Brian Claypool, one of the lead attorneys representing Anthony’s relatives, said the landmark deal was reached just days before the start of a trial in Los Angeles that would have brought to light the service department’s failings county child and family.

“Money won’t bring Anthony Avalos back, but it will bring change,” Claypool said in an interview. “This will force DCFS to better protect these children.”

“LA County taxpayers are not going to continue to foot the $32 million settlement bill,” he added. “People in this community are going to be outraged by this and start electing different politicians – unless the board takes a more active role in bringing about change within DCFS.”

A DCFS spokesperson declined to comment.

The settlement will resolve the claims of Victor Avalos – Anthony’s father – and three of his siblings, who their lawyers say also suffered abuse at the hands of their mother and her boyfriend.

The mother, Heather Barron, and her boyfriend, Kareem Leiva, were indicted by a grand jury in 2018 for murdering and torturing Anthony and abusing two of his siblings in the home.

Barron and Leiva are being held without bond. Both pleaded not guilty.

Prosecutors said the couple poured hot sauce over Anthony’s face and mouth, whipped the boy with a looped cord and belt, held him upside down and dropped him repeatedly on the head. They also alleged that the couple alternately withheld food and force-fed him, threw him against furniture and the floor, denied him access to the bathroom and enlisted other children in the room. home to inflict pain on him.

Anthony had been sporadically under DCFS supervision from 2013 to 2017, more than a year before his death, according to records reviewed by The Times and UC Berkeley’s Investigative Reporting Program. More than a dozen calls have been made to the county child abuse hotline about Anthony’s welfare – from teachers, counselors, family and police.

A photo of Anthony Avalos, taken in 2013 at the age of six, at David and Maria Barron’s house.

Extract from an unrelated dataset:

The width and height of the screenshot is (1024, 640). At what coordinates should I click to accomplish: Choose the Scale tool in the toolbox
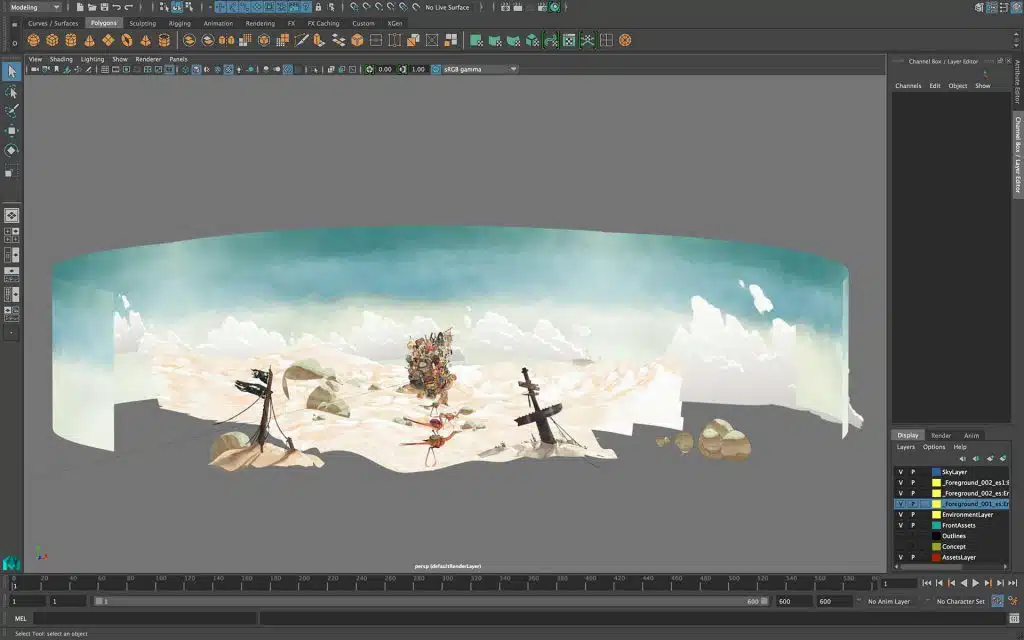click(x=11, y=172)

(Gary Coronado/Los Angeles Times)

A call in 2015 came from the vice principal of Lincoln Elementary School in Lancaster, who said Anthony reported that his mother beat him, locked him in a room with no access to food and made him squat for long periods with his arms. lying down, a punishment nicknamed “the captain’s chair”.

Anthony and his siblings also told their uncle that they had been locked in a room, facing “the captain’s chair” and whipped with a belt. At one point, the uncle physically prevented Anthony’s mother from picking up his children, prompting a visit from LA County Sheriff’s Deputies. A deputy who responded to the scene also called the child abuse hotline and advised Anthony and his siblings not to come home with their mother.

Yet Anthony was allowed to return to live with his mother that year. He stayed with her despite successive calls to the hotline, including one from a worker at a domestic violence program who reported that Anthony and his siblings had bruises and said Leiva had them. forced to fight.

On June 18, 2018, Anthony confided in his mom that he liked boys, according to the archives. Barron told a DCFS social worker that Leiva overheard this conversation. The following night, Leiva repeatedly dropped Anthony on the head, according to grand jury transcripts. Around noon on June 20, Anthony’s mother called 911 and he was taken to hospital in serious condition, where he died the following day.

The lawsuit filed following Anthony’s death accused DCFS and one of its contractors, Pasadena-based Hathaway-Sycamores Child and Family Services, of ignoring abuse concerns and failing to protected Anthony.

Now known as Sycamores, the organization began offering home therapy to Anthony in early 2015, records show. One of Sycamores’ advisers, Barbara Dixon, later came under fire from state regulators for her handling of Anthony’s case.

The state alleged that Dixon learned from Anthony that a relative had sexually abused him, and nothing in her notes indicated that she had reported the alleged abuse.

Later that year, Dixon noted allegations from Anthony’s uncle that his mother abused him and his siblings, but there was no record that she had discussed this with DCFS.

Sycamore trees are not included in the provisional regulations. A lawsuit involving claims against the nonprofit is set to begin in September.

Garrett Therolf, a former Times writer now in UC Berkeley’s investigative reporting program, contributed to this report.